- EXERCISE AIM: What is needed here is every line of the records that includes "narratives".

===

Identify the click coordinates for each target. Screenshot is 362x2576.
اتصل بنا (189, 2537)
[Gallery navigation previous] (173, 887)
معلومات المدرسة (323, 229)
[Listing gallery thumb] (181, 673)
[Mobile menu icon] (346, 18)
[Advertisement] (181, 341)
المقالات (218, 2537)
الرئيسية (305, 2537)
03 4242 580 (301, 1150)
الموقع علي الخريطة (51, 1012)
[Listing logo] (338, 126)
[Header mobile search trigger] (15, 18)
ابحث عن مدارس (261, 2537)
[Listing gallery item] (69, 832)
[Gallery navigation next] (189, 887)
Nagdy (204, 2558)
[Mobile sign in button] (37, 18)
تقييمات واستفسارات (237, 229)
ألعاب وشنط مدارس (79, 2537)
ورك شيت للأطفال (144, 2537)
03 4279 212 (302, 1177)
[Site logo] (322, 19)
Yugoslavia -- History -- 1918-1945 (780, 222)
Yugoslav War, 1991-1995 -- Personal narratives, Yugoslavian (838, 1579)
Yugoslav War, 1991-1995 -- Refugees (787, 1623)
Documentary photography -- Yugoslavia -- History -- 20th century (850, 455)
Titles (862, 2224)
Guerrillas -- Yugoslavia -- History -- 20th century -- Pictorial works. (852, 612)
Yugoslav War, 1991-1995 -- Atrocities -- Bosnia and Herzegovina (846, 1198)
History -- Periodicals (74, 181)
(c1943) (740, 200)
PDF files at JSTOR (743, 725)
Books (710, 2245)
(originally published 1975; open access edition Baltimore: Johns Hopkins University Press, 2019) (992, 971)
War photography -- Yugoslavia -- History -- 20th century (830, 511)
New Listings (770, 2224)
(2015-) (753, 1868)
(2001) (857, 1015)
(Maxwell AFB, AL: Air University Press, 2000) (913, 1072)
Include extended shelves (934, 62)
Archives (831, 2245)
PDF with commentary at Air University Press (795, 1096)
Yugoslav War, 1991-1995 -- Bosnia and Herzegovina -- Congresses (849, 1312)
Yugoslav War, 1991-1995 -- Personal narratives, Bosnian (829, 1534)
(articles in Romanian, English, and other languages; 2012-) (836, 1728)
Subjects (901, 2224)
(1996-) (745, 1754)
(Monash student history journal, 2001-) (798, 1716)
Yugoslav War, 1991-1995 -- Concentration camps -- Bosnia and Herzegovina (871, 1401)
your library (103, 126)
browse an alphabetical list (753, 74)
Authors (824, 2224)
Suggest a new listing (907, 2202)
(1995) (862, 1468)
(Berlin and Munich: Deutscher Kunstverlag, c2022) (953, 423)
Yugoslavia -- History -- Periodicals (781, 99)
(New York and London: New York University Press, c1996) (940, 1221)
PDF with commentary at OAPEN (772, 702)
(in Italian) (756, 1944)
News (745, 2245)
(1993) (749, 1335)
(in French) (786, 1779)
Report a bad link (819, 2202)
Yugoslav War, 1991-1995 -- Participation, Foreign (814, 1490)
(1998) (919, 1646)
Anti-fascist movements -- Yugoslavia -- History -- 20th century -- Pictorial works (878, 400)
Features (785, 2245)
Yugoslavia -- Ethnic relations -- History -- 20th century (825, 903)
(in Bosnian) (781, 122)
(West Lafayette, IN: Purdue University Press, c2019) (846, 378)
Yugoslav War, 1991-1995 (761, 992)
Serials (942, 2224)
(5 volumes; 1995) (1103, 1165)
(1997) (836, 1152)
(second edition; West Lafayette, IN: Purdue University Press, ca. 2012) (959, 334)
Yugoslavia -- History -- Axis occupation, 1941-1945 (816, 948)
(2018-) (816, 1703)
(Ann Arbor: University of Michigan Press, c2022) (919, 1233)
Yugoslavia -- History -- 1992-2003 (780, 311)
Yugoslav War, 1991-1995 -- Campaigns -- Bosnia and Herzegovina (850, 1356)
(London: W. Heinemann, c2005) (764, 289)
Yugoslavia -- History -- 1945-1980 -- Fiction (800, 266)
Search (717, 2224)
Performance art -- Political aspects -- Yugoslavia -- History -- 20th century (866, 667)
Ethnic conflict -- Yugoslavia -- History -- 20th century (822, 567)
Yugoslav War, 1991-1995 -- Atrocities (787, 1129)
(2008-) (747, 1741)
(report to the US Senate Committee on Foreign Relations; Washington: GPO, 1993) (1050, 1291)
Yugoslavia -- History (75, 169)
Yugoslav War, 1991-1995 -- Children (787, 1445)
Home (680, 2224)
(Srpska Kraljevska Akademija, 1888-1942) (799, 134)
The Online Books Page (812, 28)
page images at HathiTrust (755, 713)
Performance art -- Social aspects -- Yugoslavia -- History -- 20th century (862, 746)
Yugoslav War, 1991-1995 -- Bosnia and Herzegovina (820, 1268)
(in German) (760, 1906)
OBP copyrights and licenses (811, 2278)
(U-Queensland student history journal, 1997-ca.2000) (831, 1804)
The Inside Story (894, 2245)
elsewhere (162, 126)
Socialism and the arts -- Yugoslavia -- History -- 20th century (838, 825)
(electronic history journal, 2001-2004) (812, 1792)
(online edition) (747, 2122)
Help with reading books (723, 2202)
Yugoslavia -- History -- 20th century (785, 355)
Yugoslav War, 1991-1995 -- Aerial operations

===

- TASK ANSWER:
Yugoslav War, 1991-1995 -- Personal narratives, Yugoslavian (838, 1579)
Yugoslav War, 1991-1995 -- Personal narratives, Bosnian (829, 1534)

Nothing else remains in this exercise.